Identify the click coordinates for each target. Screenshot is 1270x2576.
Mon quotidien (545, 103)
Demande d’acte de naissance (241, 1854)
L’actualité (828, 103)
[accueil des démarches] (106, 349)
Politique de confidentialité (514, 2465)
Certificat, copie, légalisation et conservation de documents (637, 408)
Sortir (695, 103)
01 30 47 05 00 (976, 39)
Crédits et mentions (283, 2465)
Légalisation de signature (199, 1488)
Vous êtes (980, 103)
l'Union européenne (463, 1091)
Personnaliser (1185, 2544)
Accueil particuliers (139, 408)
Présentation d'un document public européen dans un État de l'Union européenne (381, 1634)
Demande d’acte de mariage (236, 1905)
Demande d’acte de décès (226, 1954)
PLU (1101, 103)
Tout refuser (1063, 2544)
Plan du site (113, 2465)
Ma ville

#### What the task requires
Produce an exact copy of the whole listing.

#### Result of the exercise
Identify the click coordinates for each target. Screenshot is 1270x2576.
Mon quotidien (545, 103)
Demande d’acte de naissance (241, 1854)
L’actualité (828, 103)
[accueil des démarches] (106, 349)
Politique de confidentialité (514, 2465)
Certificat, copie, légalisation et conservation de documents (637, 408)
Sortir (695, 103)
01 30 47 05 00 (976, 39)
Crédits et mentions (283, 2465)
Légalisation de signature (199, 1488)
Vous êtes (980, 103)
l'Union européenne (463, 1091)
Personnaliser (1185, 2544)
Accueil particuliers (139, 408)
Présentation d'un document public européen dans un État de l'Union européenne (381, 1634)
Demande d’acte de mariage (236, 1905)
Demande d’acte de décès (226, 1954)
PLU (1101, 103)
Tout refuser (1063, 2544)
Plan du site (113, 2465)
Ma ville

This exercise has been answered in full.